> SHORT PROBLEM A:
Answer these from the paper extract:
(i) Which volume of LIPIcs holds the paper?
(ii) In which international symposium does the paper appear?
(iii) What hardness result does the paper prove for Contraction(vc) parameterized by k + d?
----- PAGE EXTRACT -----
The last author would like to thank Roohani Sharma for insightful discussions.

## Cite As

Paloma T. Lima, Vinicius F. dos Santos, Ignasi Sau, Uéverton S. Souza, and Prafullkumar Tale. Reducing the Vertex Cover Number via Edge Contractions. In 47th International Symposium on Mathematical Foundations of Computer Science (MFCS 2022). Leibniz International Proceedings in Informatics (LIPIcs), Volume 241, pp. 69:1-69:14, Schloss Dagstuhl – Leibniz-Zentrum für Informatik (2022)
https://doi.org/10.4230/LIPIcs.MFCS.2022.69

## Abstract

The Contraction(vc) problem takes as input a graph G on n vertices and two integers k and d, and asks whether one can contract at most k edges to reduce the size of a minimum vertex cover of G by at least d. Recently, Lima et al. [MFCS 2020, JCSS 2021] proved, among other results, that unlike most of the so-called blocker problems, Contraction(vc) admits an XP algorithm running in time f(d) ⋅ n^O(d). They left open the question of whether this problem is FPT under this parameterization. In this article, we continue this line of research and prove the following results: - Contraction(vc) is W[1]-hard parameterized by k + d. Moreover, unless the ETH fails, the problem does not admit an algorithm running in time f(k + d) ⋅ n^o(k + d) for any function f. In particular, this answers the open question stated in Lima et al. [MFCS 2020] in the negative. - It is NP-hard to decide whether an instance (G, k, d) of {Contraction(vc)} is a Yes-instance even when k = d, hence enhancing our understanding of the classical complexity of the problem. - Contraction(vc) can be solved in time 2^O(d) ⋅ n^{k - d + O(1)}. This XP algorithm improves the one of Lima et al. [MFCS 2020], which uses Courcelle’s theorem as a subroutine and hence, the f(d)-factor in the running time is non-explicit and probably very large. On the other hand, this shows that when k = d, the problem is FPT parameterized by d (or by k).
----- DATA PROVIDED -----
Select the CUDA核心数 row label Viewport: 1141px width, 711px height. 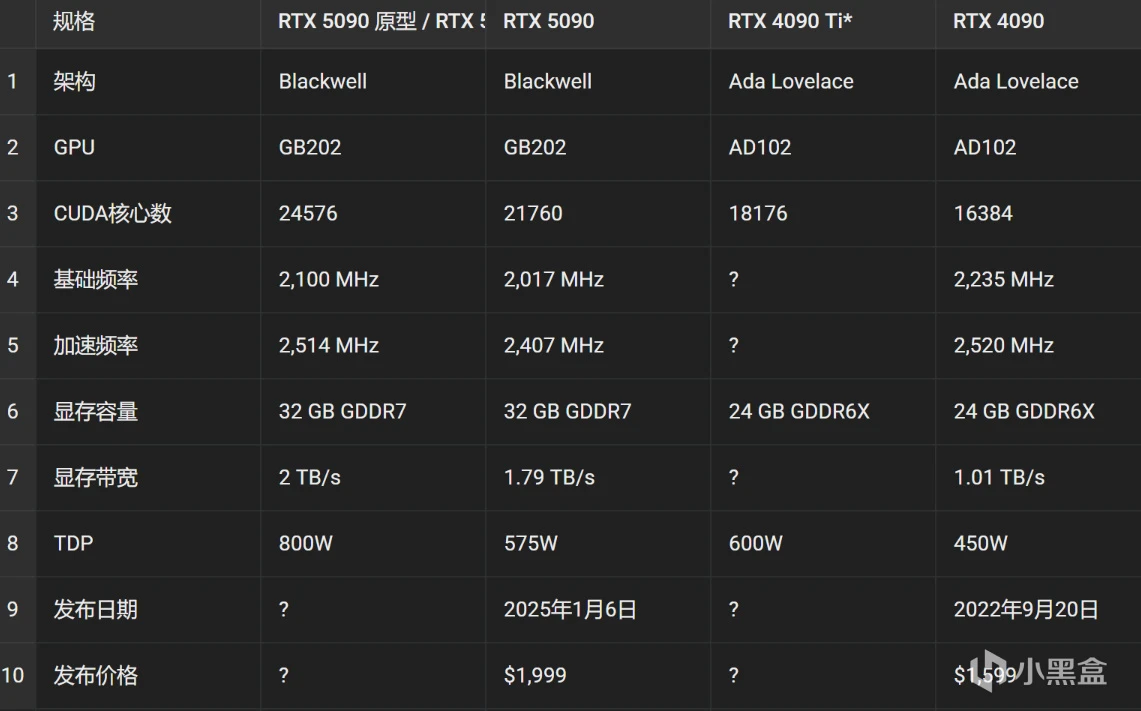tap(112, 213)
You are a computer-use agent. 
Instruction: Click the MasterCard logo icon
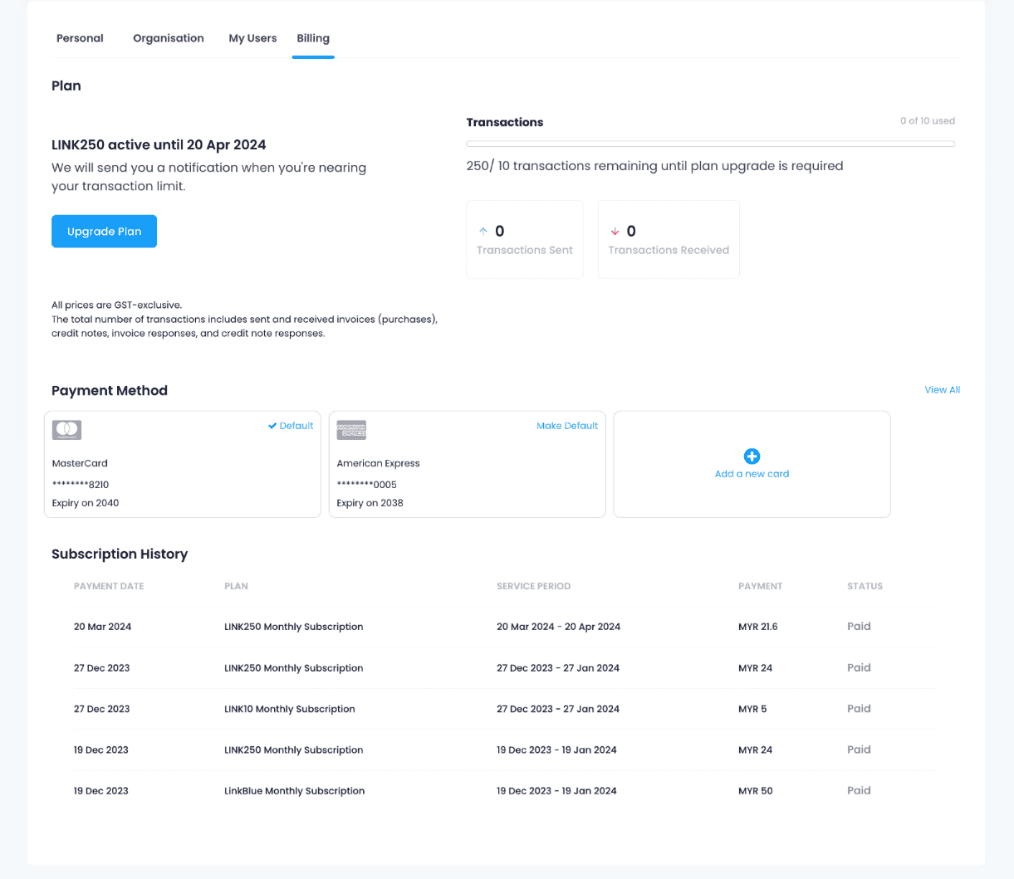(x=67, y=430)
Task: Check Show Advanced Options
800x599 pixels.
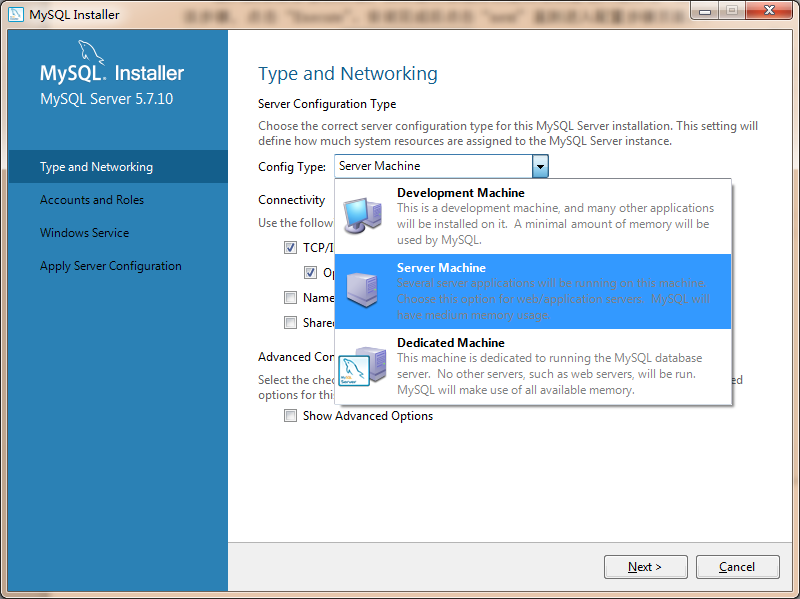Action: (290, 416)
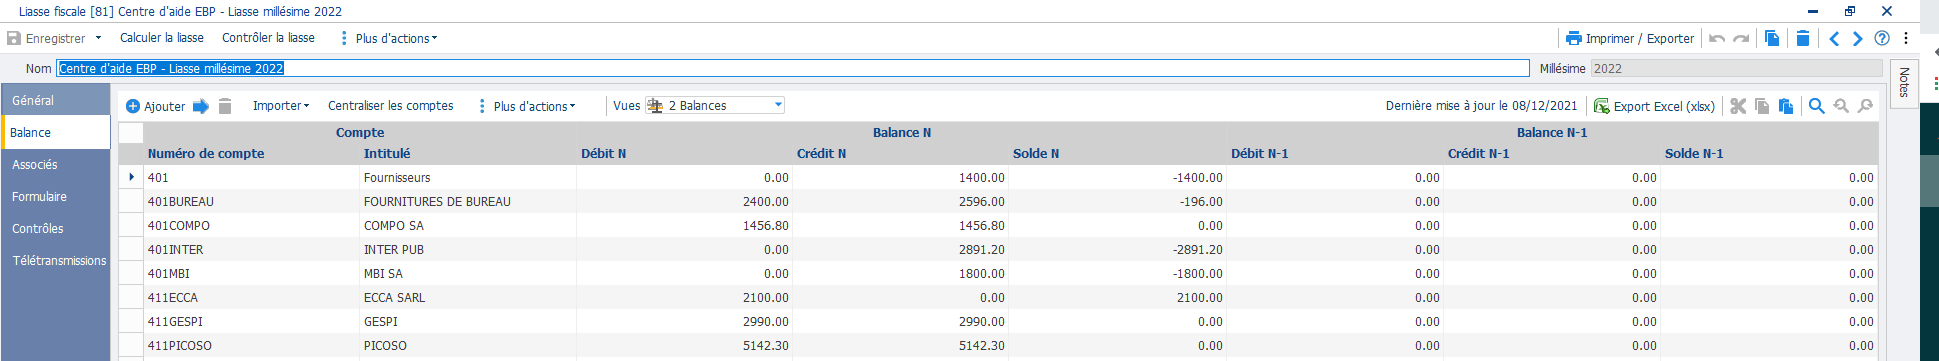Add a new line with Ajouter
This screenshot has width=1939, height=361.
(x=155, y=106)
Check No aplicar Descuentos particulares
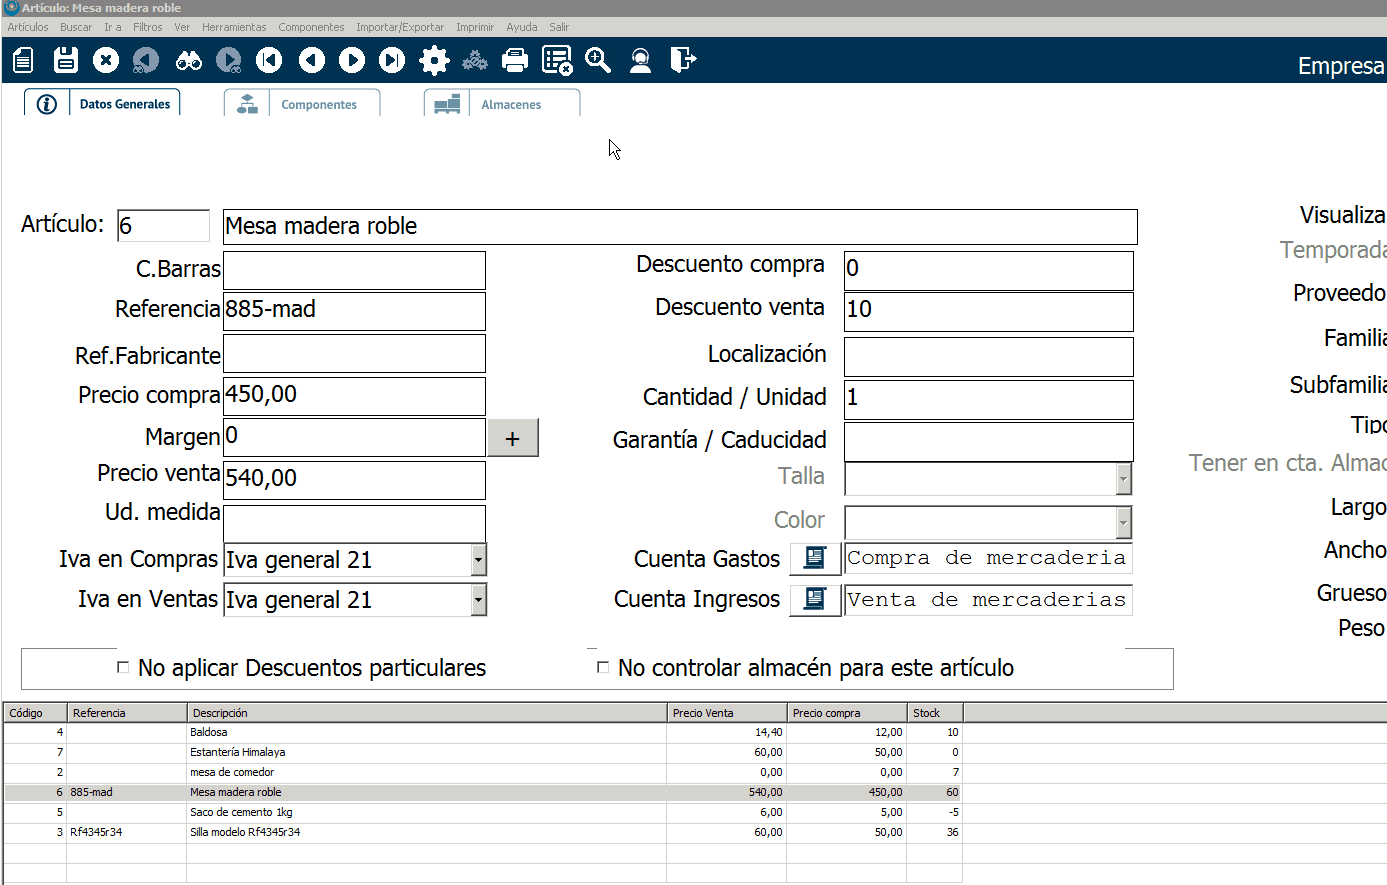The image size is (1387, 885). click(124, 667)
-----
----- DATA PROVIDED -----
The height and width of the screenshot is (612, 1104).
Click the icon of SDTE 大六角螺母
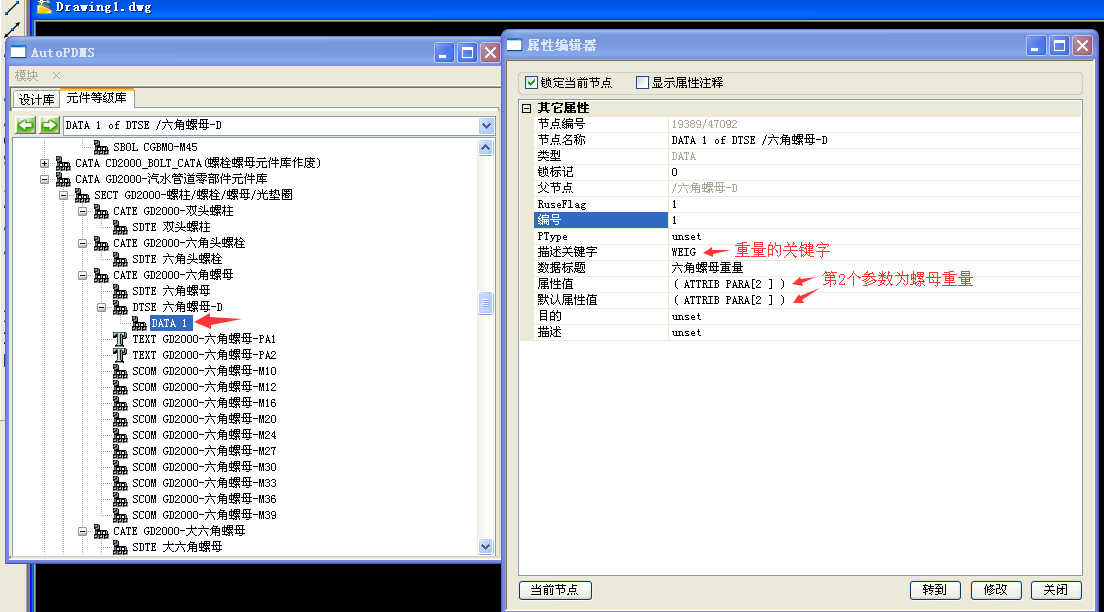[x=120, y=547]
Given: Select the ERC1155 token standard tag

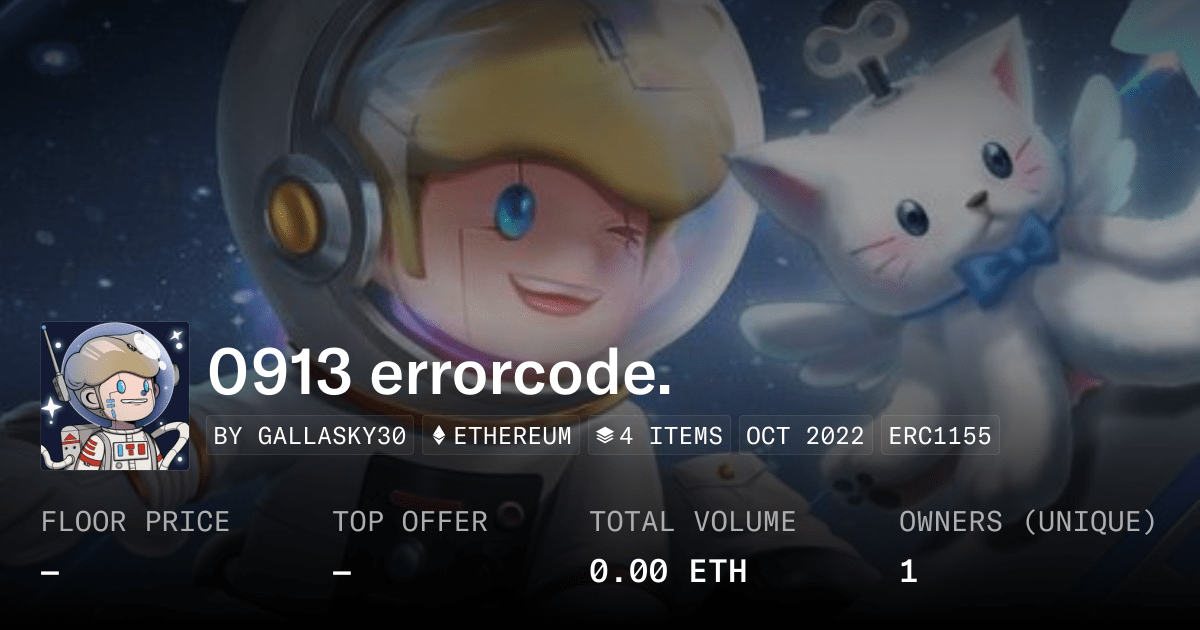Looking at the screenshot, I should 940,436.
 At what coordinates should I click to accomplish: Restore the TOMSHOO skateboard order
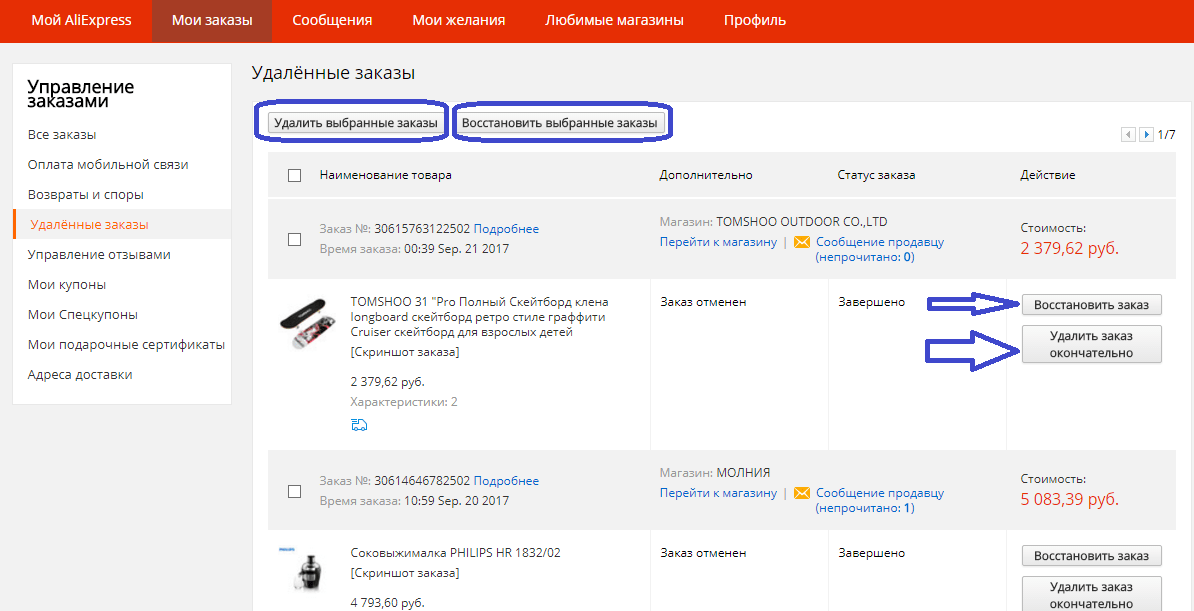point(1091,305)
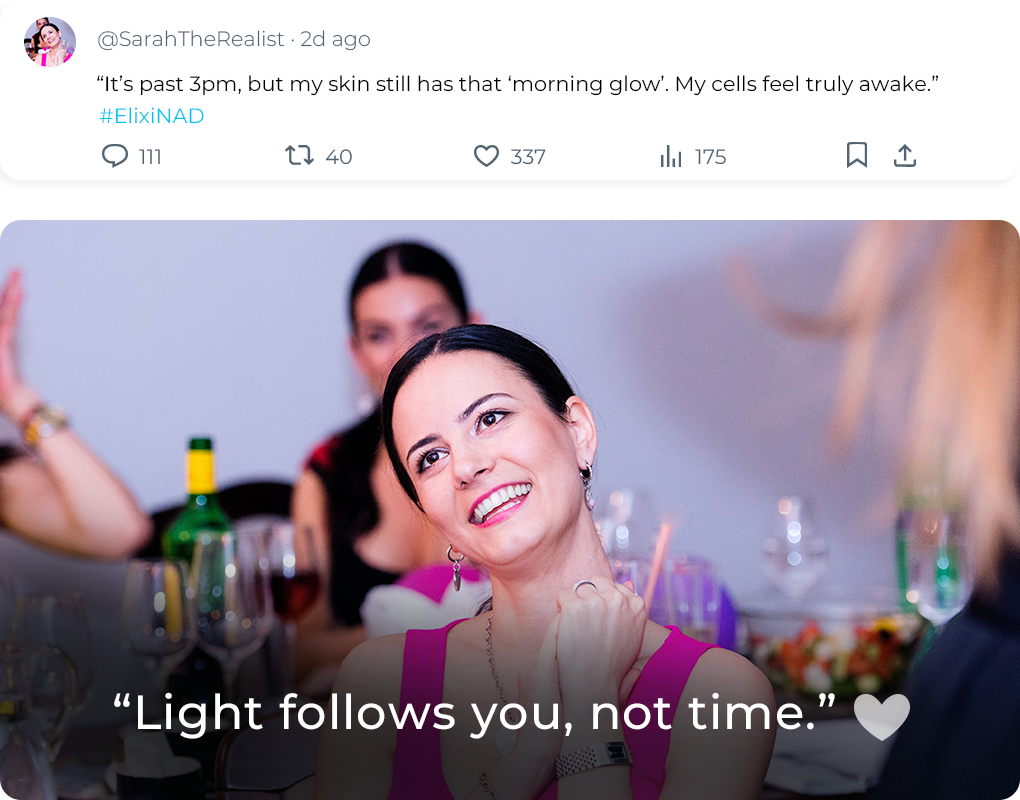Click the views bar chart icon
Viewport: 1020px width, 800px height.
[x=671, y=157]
-----
> SHORT PROBLEM B: Copy out the entries in the second block from the line with "The height and" to the line with "Looking at the screenshot, I should 940,436.", both lines included, and omit the pictures.

> WRITTEN REPLY A:
(i) Volume 241
(ii) The 47th International Symposium on Mathematical Foundations of Computer Science (MFCS 2022)
(iii) It is W[1]-hard.

> WRITTEN REPLY B:
The height and width of the screenshot is (612, 1104).
Click the icon of SDTE 大六角螺母
[x=120, y=547]
Given: Select the ERC1155 token standard tag

Looking at the screenshot, I should 940,436.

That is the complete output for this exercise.